= WORK REQUIRED =
Set down, word for word, the line with "641x259 pixels. At" and the lines after it through the final line of the data below, without pictures.

Dataset items
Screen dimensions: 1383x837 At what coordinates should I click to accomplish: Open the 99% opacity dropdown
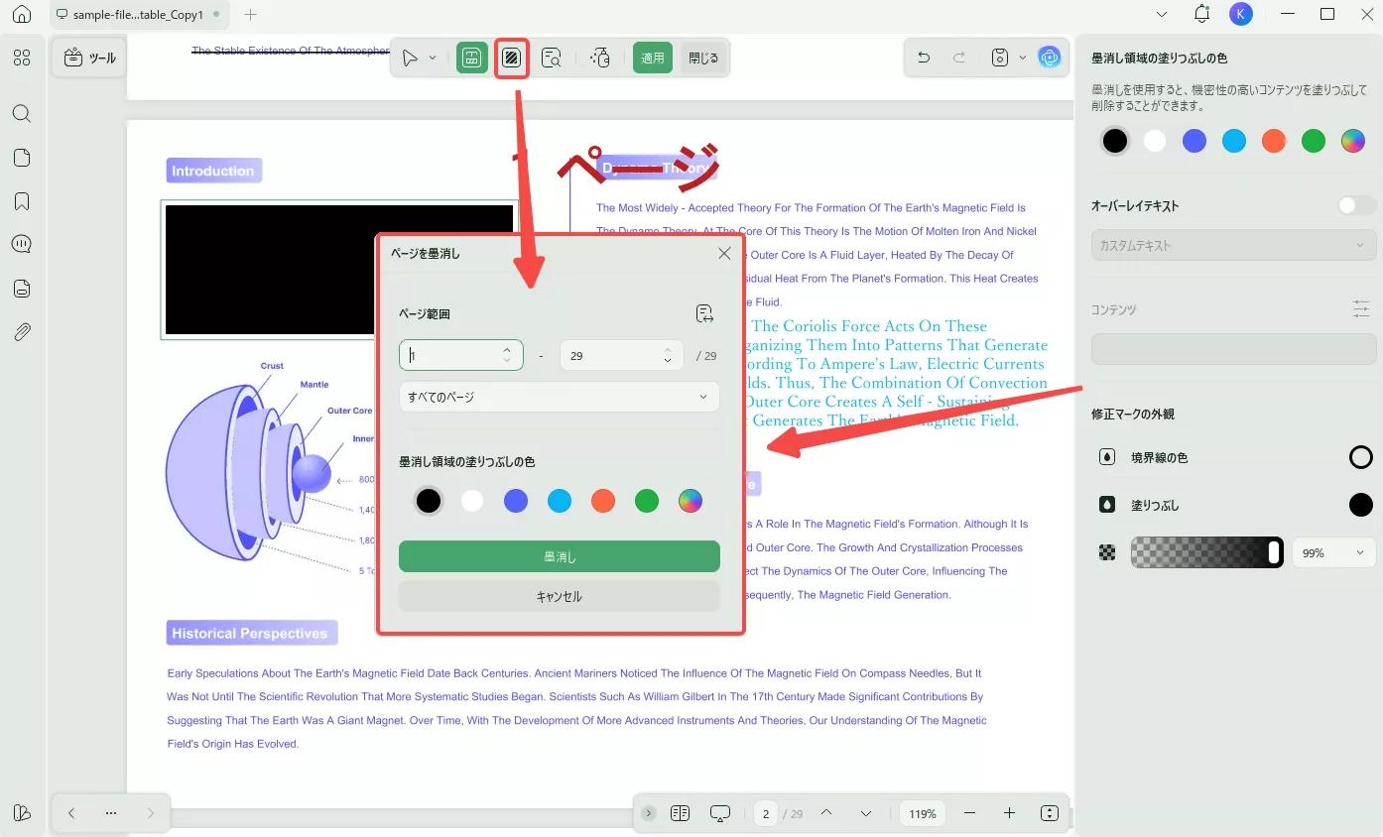(x=1333, y=552)
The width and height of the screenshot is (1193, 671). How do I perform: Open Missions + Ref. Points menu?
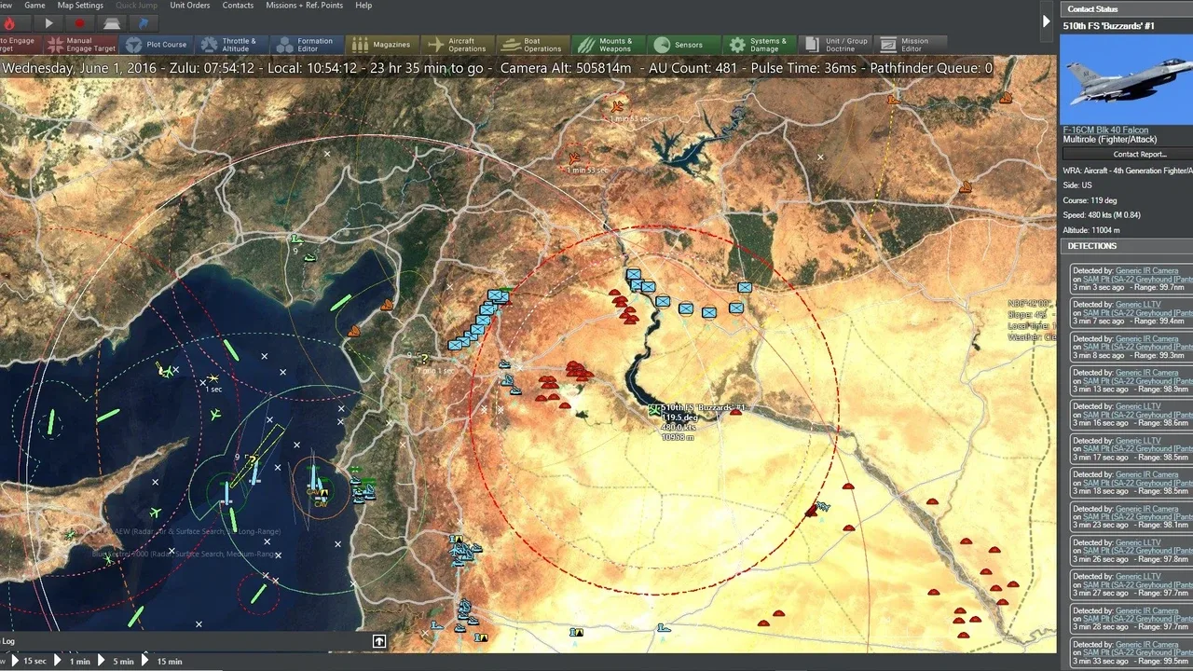point(304,6)
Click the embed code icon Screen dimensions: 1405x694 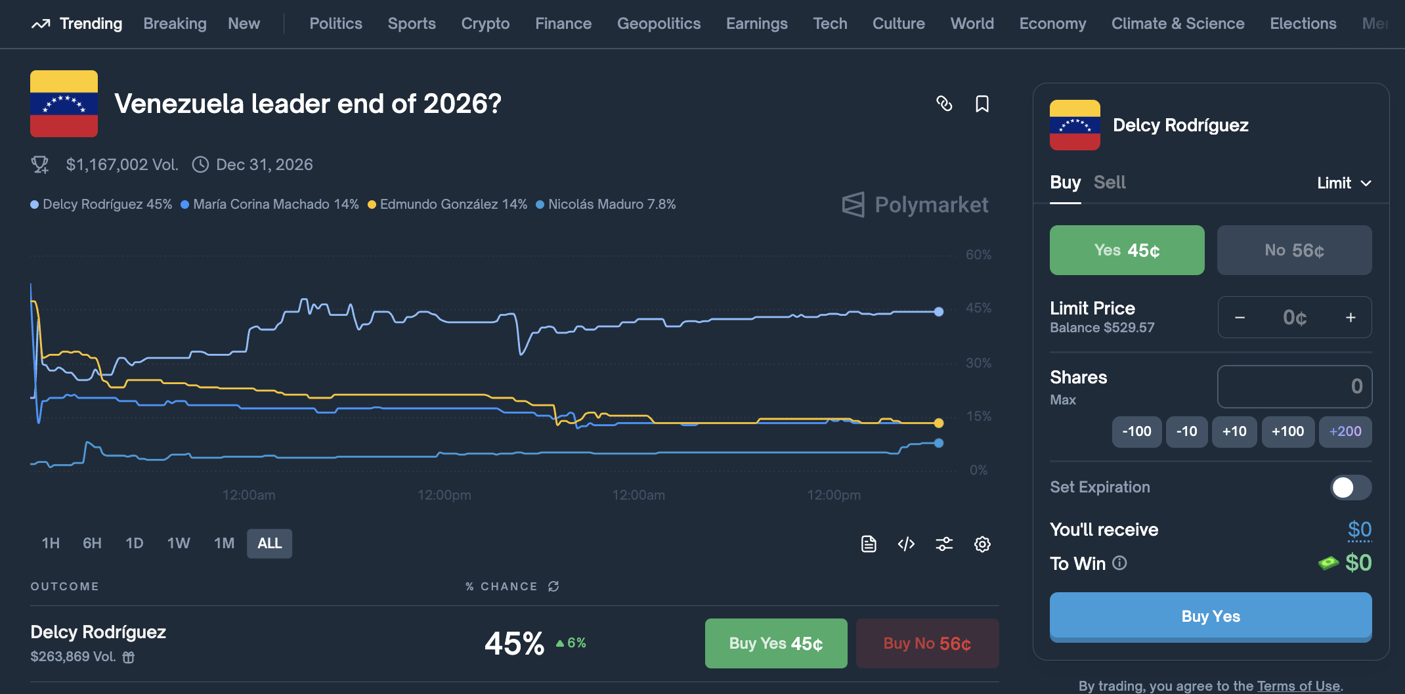coord(906,544)
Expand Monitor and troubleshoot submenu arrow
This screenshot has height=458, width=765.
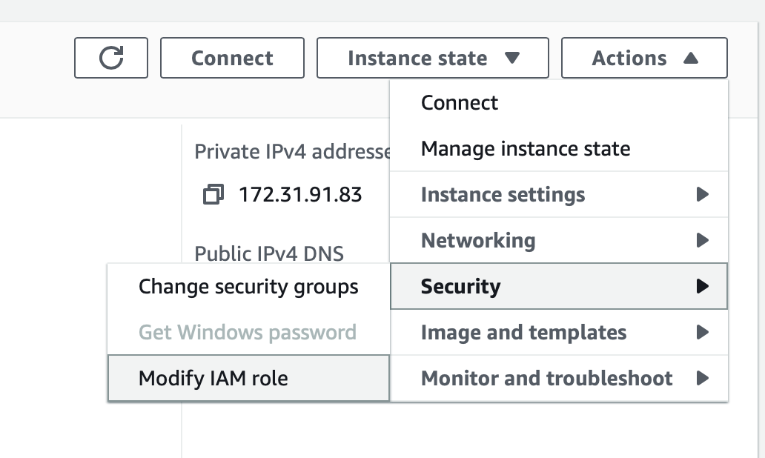coord(703,378)
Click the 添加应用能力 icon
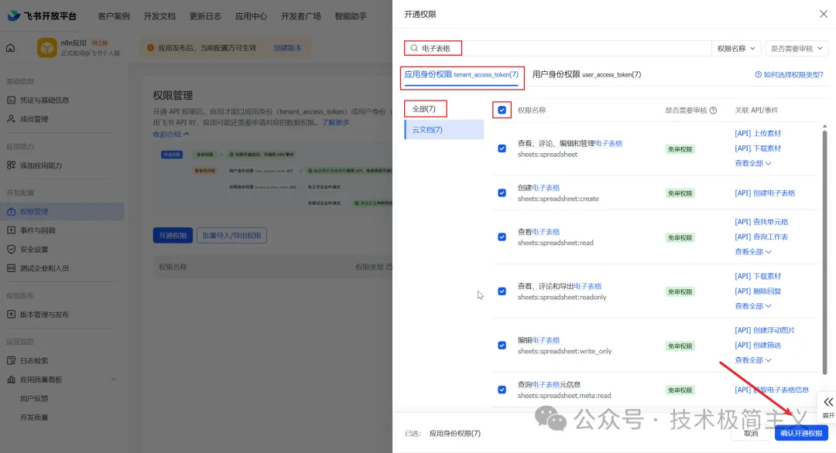 click(9, 164)
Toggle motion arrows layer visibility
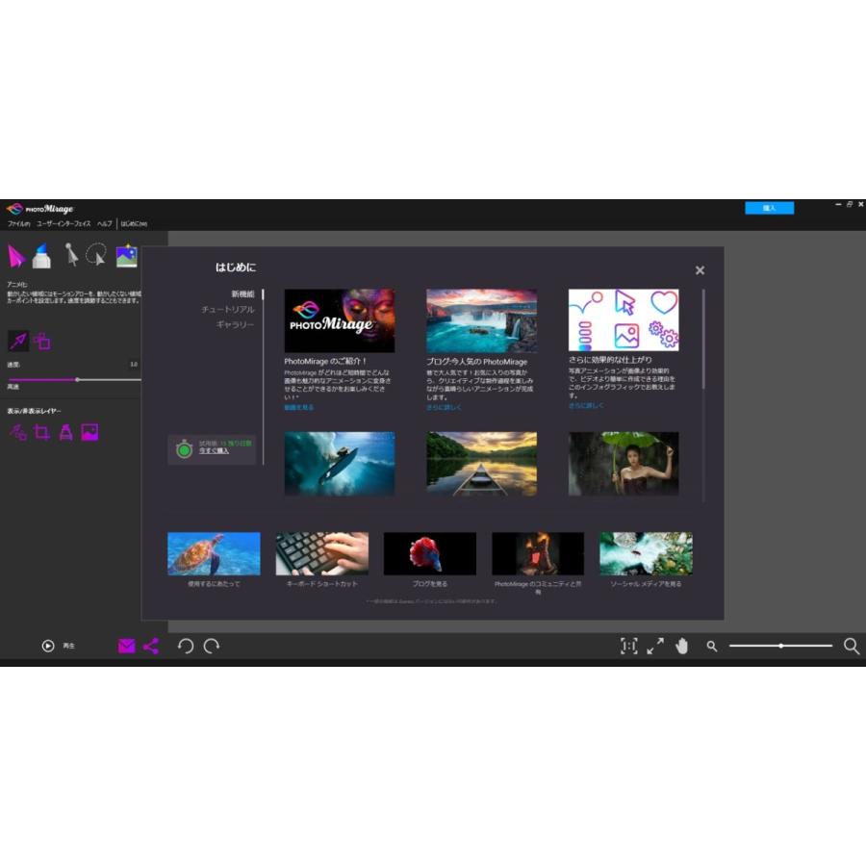866x866 pixels. (x=18, y=432)
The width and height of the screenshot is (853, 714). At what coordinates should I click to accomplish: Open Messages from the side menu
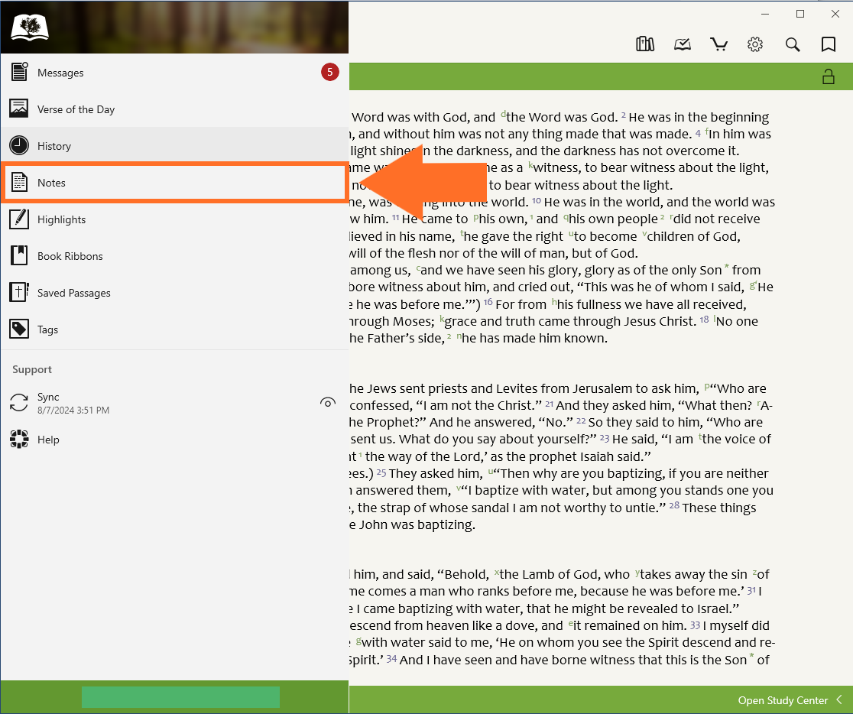pos(60,73)
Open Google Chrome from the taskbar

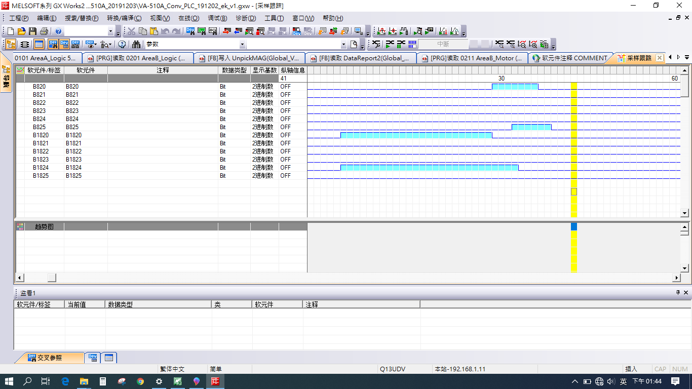(140, 381)
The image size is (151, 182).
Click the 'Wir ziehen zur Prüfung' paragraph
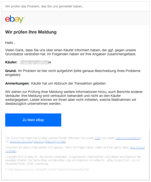click(74, 98)
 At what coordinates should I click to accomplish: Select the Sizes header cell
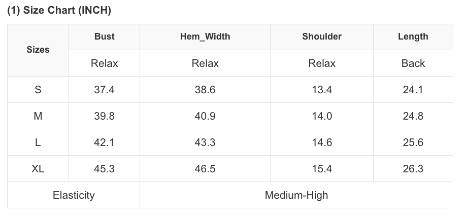[38, 50]
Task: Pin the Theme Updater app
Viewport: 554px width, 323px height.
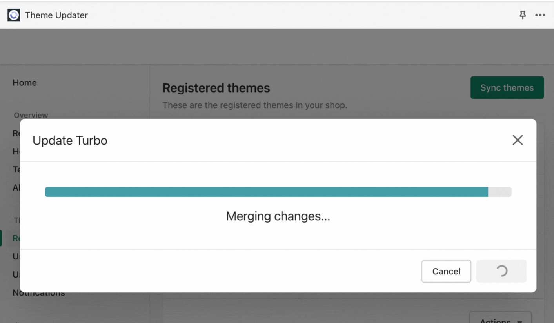Action: 523,15
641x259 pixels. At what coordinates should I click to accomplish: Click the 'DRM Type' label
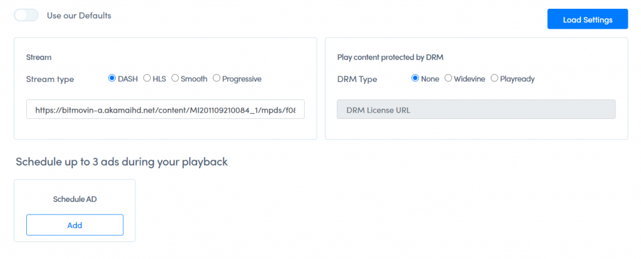pos(357,79)
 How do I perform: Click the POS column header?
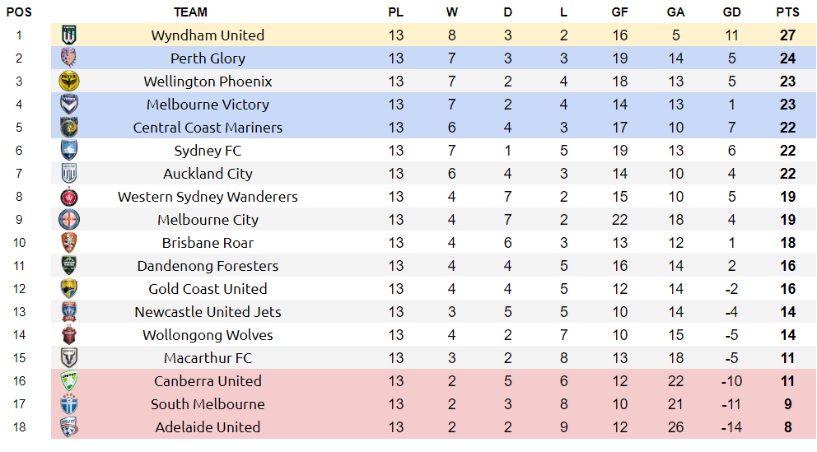pyautogui.click(x=19, y=12)
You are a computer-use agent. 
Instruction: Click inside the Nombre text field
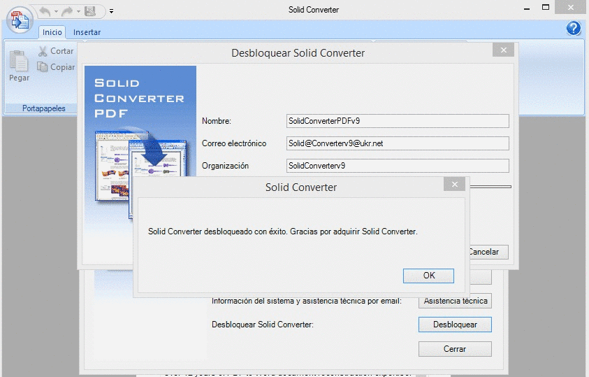click(x=398, y=121)
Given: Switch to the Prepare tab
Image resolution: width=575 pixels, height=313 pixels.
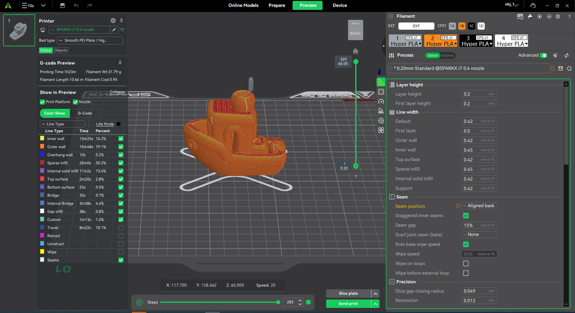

= ANSWER TO THIS EXERCISE =
641x259 pixels. At what coordinates should I click to accomplish: Click the 'DRM Type' label
pos(357,79)
 How do I perform: Click the POS column header?
pyautogui.click(x=19, y=12)
You are a computer-use agent. 
Instruction: Click inside the Nombre text field
click(x=398, y=121)
Given: Switch to the Prepare tab
Image resolution: width=575 pixels, height=313 pixels.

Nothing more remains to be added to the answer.